The WFP is distributing 25 kilogram bags of rice to female heads of households across Port-au-Prince, via a 15-day program that began Sunday. The program aims to reach 2 million people during two weeks.

Haiti was hit by an earthquake measuring 7.3 on the Richter scale on January 12 which killed 170,000 according to government estimates, and also wrecked infrastructure making it impossible for many residents to earn money to buy food. In the 18 days from the earthquake to the start of the expanded program, the WFP reached 650,000 people, or 200,000 less than it has reached this week alone.

Prior said that the WFP is conducting assessments of vulnerable groups alongside the distribution and will use the sites established during this 15-day period, to make more targeted deliveries to those who most need food beginning in the latter half of February.

The WFP originally planned to have 16 sites distributing across Port-au-Prince, but two in the city's roughest neighborhood, Cite Soleil, did not open because secure distribution could not be guaranteed. Prior said the WFP forecasts these will open on Thursday.

During a visit to a distribution site in Bois Neuf, a calmer section of Cite Soliel, on the grounds of the Haitian Athletics Sports Training Center, a Xinhua reporter witnessed the distribution of bags of rice comparatively smoothly, thanks to the cooperation of four groups of actors: World Food Program officials, workers from non government organization Samaritan's Purse, and soldiers from the Jordanian army and from US army unit the 82nd airborne.

One of the recipients, primary schoolteacher Belvue Monhonneur told Xinhua that she had received a ticket from a distribution agent because of her large family: two parents and eight children. She had not worked since Jan. 12 and was now having trouble buying food.

She also reported that people in the area had been victim of a fraud. A counterfeiter had printed a large number of pink tickets and sold them for 10 gourds (27 US cents) telling buyers that the white tickets that WFP agents were distributing were fake. The voucher system has been a staple of WFP distribution management for 20 years, but it is rarely used in an urban setting.

The all-female crowd was noisy, with one recipient shouting "Take me with you to Miami, white boy!" at the US soldiers. However, order was maintained throughout, a contrast to some distributions seen a week earlier, when Brazilian and Uruguayan forces saw their distributions turn into free-for-all battles.

DATA
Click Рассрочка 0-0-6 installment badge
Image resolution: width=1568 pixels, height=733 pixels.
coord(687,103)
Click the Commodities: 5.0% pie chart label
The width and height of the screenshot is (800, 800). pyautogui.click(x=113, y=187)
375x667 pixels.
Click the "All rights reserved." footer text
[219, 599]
...
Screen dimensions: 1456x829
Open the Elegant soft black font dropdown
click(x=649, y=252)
==
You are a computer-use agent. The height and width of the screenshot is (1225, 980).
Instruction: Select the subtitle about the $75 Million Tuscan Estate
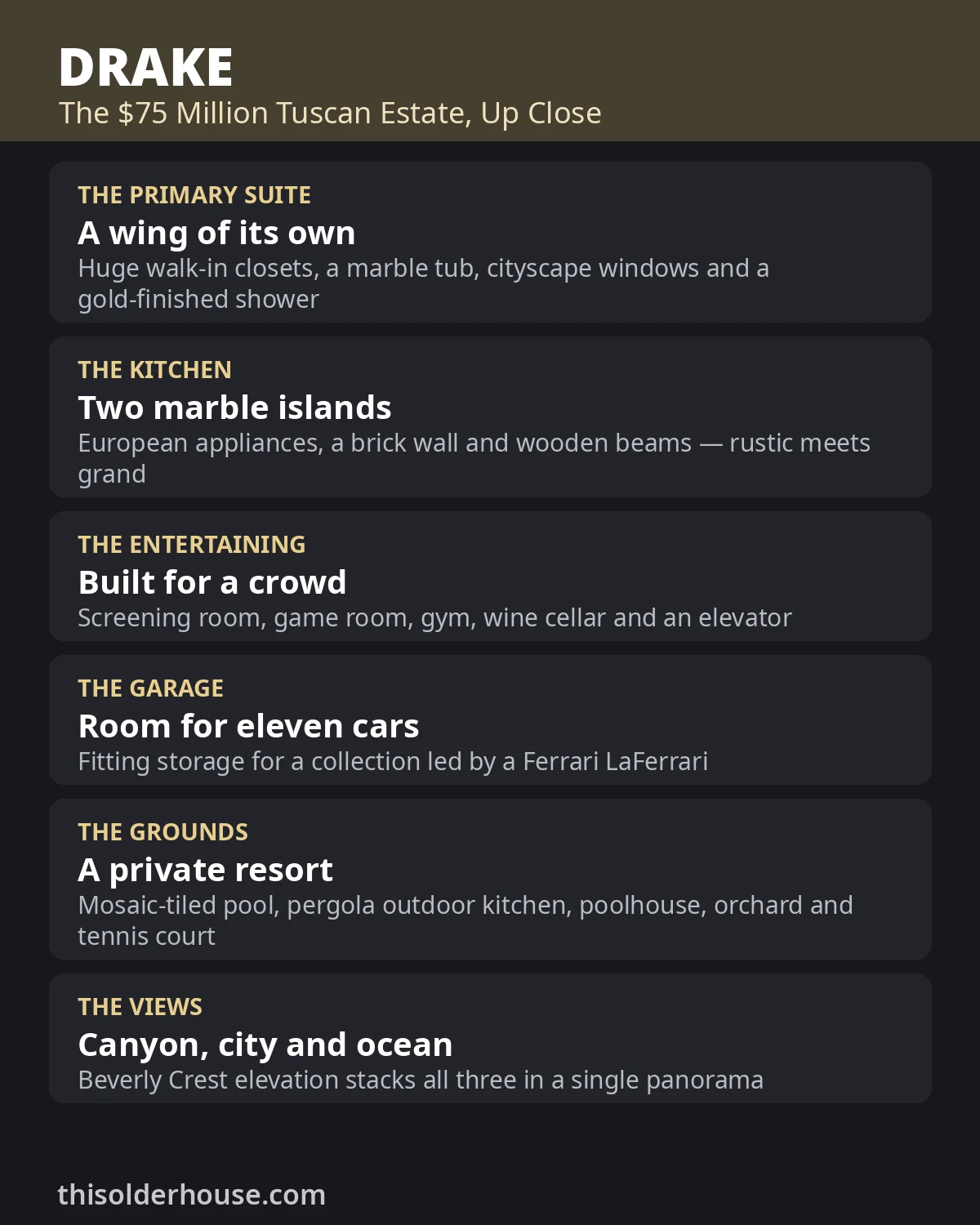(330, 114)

PROMPT
Write out the stretch of the article on rice distribution in Haiti from "During a visit" through "the 82nd airborne.", word for word.

FINISHED ANSWER
During a visit to a distribution site in Bois Neuf, a calmer section of Cite Soliel, on the grounds of the Haitian Athletics Sports Training Center, a Xinhua reporter witnessed the distribution of bags of rice comparatively smoothly, thanks to the cooperation of four groups of actors: World Food Program officials, workers from non government organization Samaritan's Purse, and soldiers from the Jordanian army and from US army unit the 82nd airborne.